5 Meal Prep Strategies From a Guy Who Does It For a Living
There are many ways to be a chef these days besides working at a restaurant. You can serve the every whim of hedge fund billionaires and pop queens. You can travel the world apprenticing with groundbreaking chefs and yoda-like culinary masters. I’ve tried my hand at all of these, but where I’ve truly found my calling is meal prep. I run a small food delivery business—Private Chef, Delivered. Each week, my clients get customized batches of soups, vegetables, grain salads, proteins, and more. The goal is to give people the building blocks of homey, seasonal meals that can come together in a matter of minutes. In other words, I spend most of my waking hours on meal prep.
I love this kind of cooking because it’s got just the right amounts of fancy, artsy, pretty, and yoda—and it’s the best way to eat healthyish too. Here are six of my best meal prep tips for ensuring that your dinners are dynamite all week long.
Make it a project, not a chore
If your circumstances allow for it, make a project out of your meal prep. Your week ahead is jam-packed, but take this day to devote to your nourishment. It deserves your time and attention. Maybe one week you want to go deep on Marcella Hazan's recipes, and the week after you're using Madhur Jaffrey as your culinary muse.. Maybe you live in New York City but want to take a virtual pilgrimage to a restaurant you’ve heard so much about, so you gather your recipes from Zahav, Chez Panisse, or The River Cafe. In this way, your meal prep becomes less of a chore and more an opportunity to access a new, less familiar place.
Crank up the heat
My uncle is not a chef, but, like any good chef, he is very much devoted to efficiency. As a child, I recall my mother mocking his inability to comprehend why one wouldn’t just cook everything at 500°. It would be done faster that way, right? Well, certain foods will just not do well at 500 degrees (baked goods, tougher cuts of meat, dense, large vegetables). But, when I’m low on time, 500° cooking is exactly what I do—your carrots, cauliflower, and broccoli will love it. Fair warning, this method requires keen attention, and it helps if you have a taste for deeply caramelized and well-charred flavors.
Cook like your grandma
Or, perhaps not like your grandmother, but like those grandmothers that we chefs romanticize as masters of hearty soups and stews, stewed lentils and dals, short ribs, and tagines. I’ve cooked with abuelas and nonnas from Oaxaca to Merida to Sicily to Piedmont. Each grandmother had a wisdom and quirkiness of her own, but, across the board, they were adept at an effortless and patient approach to cooking, teasing out deliciousness through the layering of flavor and the slow transformation of simple ingredients. The point is not to make mole every Sunday (every other Sunday is fine—it’s easier than they say). Rather, the benefit of grandma-style of cooking is that these dishes improve over time: When Wednesday or Thursday rolls around, those flavors you laid down on Sunday have melded perfectly, and dinner is at its prime.

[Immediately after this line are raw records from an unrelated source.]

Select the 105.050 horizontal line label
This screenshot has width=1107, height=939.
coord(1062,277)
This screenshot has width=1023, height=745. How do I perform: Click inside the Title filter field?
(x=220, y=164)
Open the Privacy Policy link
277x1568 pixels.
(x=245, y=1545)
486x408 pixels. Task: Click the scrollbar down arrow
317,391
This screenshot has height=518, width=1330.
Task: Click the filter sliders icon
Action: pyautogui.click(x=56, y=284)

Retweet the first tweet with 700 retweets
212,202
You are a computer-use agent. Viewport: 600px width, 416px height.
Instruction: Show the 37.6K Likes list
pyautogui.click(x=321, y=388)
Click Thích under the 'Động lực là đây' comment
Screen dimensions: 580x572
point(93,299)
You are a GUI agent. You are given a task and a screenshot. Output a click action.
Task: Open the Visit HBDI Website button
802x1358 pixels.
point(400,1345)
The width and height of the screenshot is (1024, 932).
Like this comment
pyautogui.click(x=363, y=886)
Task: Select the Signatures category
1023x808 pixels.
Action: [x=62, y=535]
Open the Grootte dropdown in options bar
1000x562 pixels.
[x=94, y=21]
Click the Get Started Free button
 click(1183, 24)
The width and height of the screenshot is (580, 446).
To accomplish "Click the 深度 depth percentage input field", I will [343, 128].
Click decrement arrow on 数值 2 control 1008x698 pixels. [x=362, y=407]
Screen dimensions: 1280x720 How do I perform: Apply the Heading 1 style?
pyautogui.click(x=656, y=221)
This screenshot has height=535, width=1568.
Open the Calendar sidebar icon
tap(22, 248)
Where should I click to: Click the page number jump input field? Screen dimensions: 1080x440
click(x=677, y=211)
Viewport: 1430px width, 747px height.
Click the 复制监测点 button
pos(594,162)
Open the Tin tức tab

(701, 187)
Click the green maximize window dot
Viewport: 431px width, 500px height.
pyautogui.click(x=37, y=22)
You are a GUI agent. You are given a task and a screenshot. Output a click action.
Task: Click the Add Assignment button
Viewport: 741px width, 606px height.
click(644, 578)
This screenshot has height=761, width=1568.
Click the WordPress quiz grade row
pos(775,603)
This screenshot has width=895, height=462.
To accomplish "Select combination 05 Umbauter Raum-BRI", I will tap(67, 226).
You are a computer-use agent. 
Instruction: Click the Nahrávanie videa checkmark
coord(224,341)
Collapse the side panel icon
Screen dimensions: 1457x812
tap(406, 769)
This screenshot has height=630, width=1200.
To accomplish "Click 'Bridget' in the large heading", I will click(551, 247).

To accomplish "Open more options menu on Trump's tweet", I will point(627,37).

Always be ready for grain bowl success
Alongside grandma’s slower, stewed items, I like to make a few vegetable dishes and grains in rotation: charred cabbage and radishes with sesame, miso-seared haricots verts with wilted spinach, cardamom and honey-glazed acorn squash, pearl couscous with roasted mushrooms. That way, when your minimalist Nordic inclinations are having their moment, or your Japanese sensibility is craving clean and crisp, you’re ready. And when you’ve got to have your stir-fried, plant-based, Sriracha-drowned grain bowl, you can throw a few items together and that is well within your reach too.
Save herbs and citrus for last
Some components of a dish, like herbs and citrus, are best left out until the last possible moment. The brightness and freshness they add are fleeting, so if you add them to your dish on Sunday, they’ll be neither fresh nor bright come Wednesday. Grandma’s slow simmered tagine is best with a final scattering of rough-chopped parsley, cilantro, mint, and a fresh squeeze of lemon; bolognese, warmed up over that pearl couscous is taken to new heights with some torn basil; a coconut curry isn’t really a coconut curry without cilantro and lime added at the end. So grab a few herbs for the week and a handful of lemons and limes, and keep it fresh.